◆ Pixel coordinate grounding data:

=== Section Start ===

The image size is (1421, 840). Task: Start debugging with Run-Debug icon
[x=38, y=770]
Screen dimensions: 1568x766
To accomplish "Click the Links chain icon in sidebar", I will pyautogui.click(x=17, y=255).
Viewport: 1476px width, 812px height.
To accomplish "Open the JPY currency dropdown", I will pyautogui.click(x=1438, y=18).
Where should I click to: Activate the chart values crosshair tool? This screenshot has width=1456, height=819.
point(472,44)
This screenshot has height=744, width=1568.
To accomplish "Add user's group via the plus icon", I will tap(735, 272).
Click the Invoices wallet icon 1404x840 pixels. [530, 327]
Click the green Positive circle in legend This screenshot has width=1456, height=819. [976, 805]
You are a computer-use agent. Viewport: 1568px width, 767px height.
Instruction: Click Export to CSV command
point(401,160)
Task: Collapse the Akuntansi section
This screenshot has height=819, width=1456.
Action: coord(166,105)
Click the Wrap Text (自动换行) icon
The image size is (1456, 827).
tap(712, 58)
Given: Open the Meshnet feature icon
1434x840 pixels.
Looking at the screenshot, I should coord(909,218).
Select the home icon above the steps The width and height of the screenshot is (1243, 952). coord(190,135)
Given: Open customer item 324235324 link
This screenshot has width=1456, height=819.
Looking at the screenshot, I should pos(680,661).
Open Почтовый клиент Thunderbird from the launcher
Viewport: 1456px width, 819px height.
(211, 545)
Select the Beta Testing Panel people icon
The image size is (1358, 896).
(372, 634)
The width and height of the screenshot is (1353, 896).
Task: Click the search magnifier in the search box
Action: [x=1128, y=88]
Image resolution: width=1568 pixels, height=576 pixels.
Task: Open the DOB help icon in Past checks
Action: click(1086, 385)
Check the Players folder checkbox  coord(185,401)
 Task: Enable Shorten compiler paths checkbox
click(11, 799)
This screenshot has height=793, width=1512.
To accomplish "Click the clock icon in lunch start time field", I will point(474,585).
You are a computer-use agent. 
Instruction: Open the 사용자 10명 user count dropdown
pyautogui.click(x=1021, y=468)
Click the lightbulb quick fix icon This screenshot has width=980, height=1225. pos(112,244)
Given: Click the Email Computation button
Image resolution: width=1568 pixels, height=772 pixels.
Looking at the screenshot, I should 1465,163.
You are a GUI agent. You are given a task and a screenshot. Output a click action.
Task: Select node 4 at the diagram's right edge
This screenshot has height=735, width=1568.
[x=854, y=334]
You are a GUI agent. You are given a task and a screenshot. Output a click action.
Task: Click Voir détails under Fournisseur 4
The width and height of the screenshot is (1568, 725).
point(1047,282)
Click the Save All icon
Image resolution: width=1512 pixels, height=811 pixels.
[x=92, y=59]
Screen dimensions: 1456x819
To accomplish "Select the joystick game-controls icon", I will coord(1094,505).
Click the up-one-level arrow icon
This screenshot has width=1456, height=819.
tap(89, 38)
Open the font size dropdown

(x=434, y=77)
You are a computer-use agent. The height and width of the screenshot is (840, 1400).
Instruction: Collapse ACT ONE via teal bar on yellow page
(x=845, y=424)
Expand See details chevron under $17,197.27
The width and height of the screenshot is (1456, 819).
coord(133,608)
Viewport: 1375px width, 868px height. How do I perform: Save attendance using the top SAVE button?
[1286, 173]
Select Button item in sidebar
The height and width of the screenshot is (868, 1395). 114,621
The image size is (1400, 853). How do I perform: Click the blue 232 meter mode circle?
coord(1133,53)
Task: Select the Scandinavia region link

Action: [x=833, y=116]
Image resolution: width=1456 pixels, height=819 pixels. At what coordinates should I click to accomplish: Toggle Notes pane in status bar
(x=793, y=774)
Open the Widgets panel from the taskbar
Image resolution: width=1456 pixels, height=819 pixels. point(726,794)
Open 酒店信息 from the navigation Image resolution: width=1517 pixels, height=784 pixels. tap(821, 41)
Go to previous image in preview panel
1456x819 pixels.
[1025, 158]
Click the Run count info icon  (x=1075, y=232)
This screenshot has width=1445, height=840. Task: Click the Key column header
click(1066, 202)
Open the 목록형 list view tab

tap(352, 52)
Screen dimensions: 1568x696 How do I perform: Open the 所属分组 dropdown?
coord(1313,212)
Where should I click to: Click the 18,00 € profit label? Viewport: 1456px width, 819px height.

=== Section End ===

◆ What the task asks: Exactly as they stand, set down the lines from the top of the data through the line with "Viewport: 1476px width, 812px height.".

◆ Written response:
The image size is (1421, 840). Task: Start debugging with Run-Debug icon
[x=38, y=770]
Screen dimensions: 1568x766
To accomplish "Click the Links chain icon in sidebar", I will pyautogui.click(x=17, y=255).
Viewport: 1476px width, 812px height.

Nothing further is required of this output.